Search by Tags

Linux - Floating Point Calling Convention - Co-Processor/Engine

 

Article updated at 28 Oct 2017
Compare with Revision

Floating Point Calling Convention

An Application Binary Interface (ABI) defines a calling convention, which defines how parameters are passed from a caller to a called procedure and how a return value is returned. For an ARM CPU the commonly used ABI is called EABI. This ABI allows for two incompatible ways to pass floating point numbers:

Calling Convention Description GCC flag
EABI soft-float Floats are passed in normal (integer) registers. -mfloat-abi=soft or -mfloat-abi=softfp
EABI hard-float Floats are passed in floating point registers (VFP). -mfloat-abi=hard

Usually one uses a cross toolchain which is configured for the needed ABI so that one does not need to give the used ABI on the command line. Also tool-chain provided libraries have automatically the correct format.

Two binaries (e.g. executables and C library) compiled using different calling conventions are incompatible with each other. All programs and libraries must be compiled either with softfp/soft or with hard. If you try to run a program which uses soft calling convention on a system compiled for hard float calling convention you will get a 'No such file or directory' error, despite that the file exists and has executable permissions.

Note that the hard float calling convention uses registers of the floating point unit. So this is inherently incompatible with CPUs which do not have such a unit.

- **Supplied material**
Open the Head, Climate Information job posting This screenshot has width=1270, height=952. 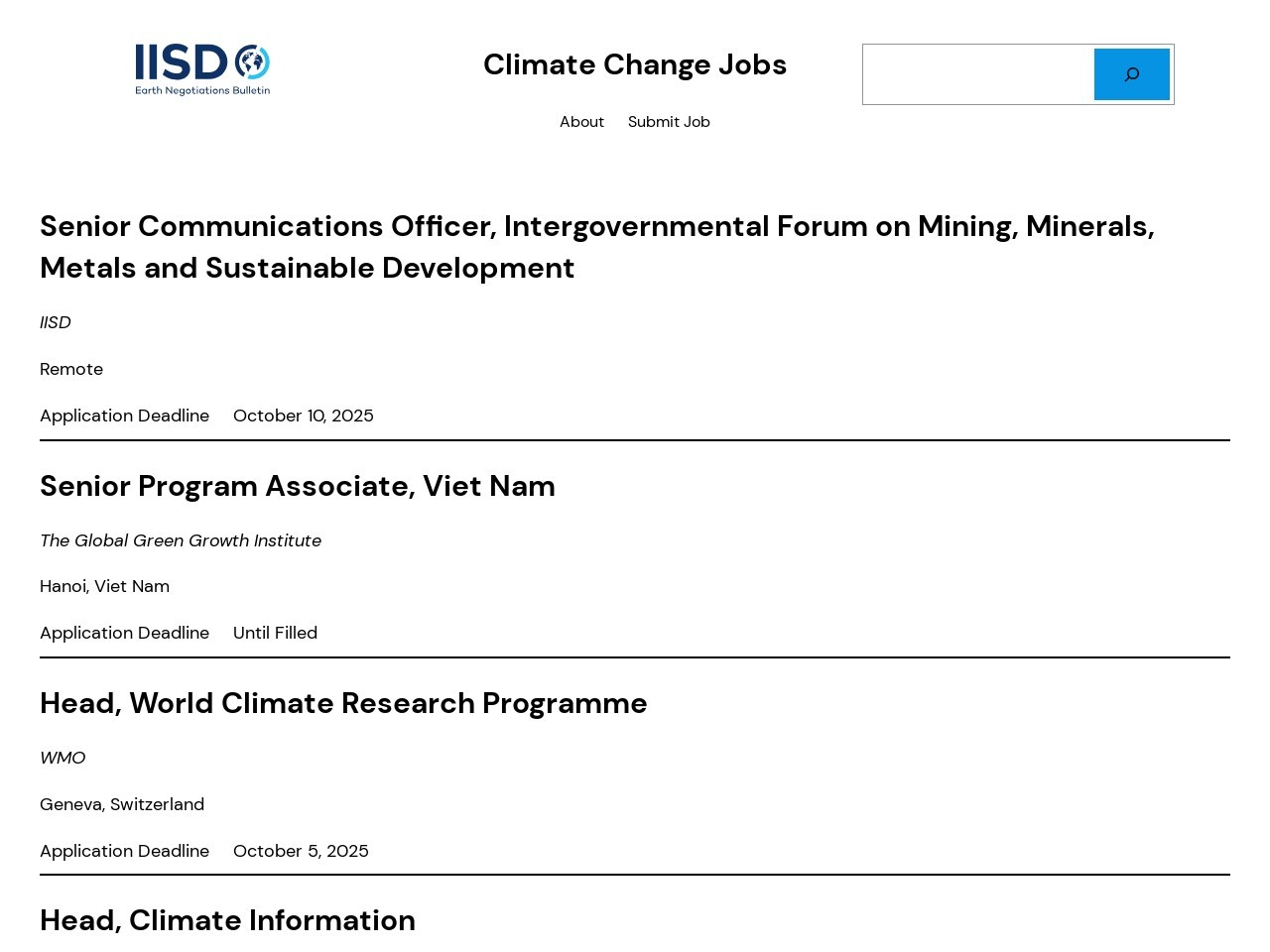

- **What needs to be done**
Please repeat, word for word, the part of the floating point calling convention article above between "Article updated at" and "the correct format.", inclusive.

- **Completed task**
Article updated at 28 Oct 2017
Compare with Revision

Floating Point Calling Convention

An Application Binary Interface (ABI) defines a calling convention, which defines how parameters are passed from a caller to a called procedure and how a return value is returned. For an ARM CPU the commonly used ABI is called EABI. This ABI allows for two incompatible ways to pass floating point numbers:

Calling Convention Description GCC flag
EABI soft-float Floats are passed in normal (integer) registers. -mfloat-abi=soft or -mfloat-abi=softfp
EABI hard-float Floats are passed in floating point registers (VFP). -mfloat-abi=hard

Usually one uses a cross toolchain which is configured for the needed ABI so that one does not need to give the used ABI on the command line. Also tool-chain provided libraries have automatically the correct format.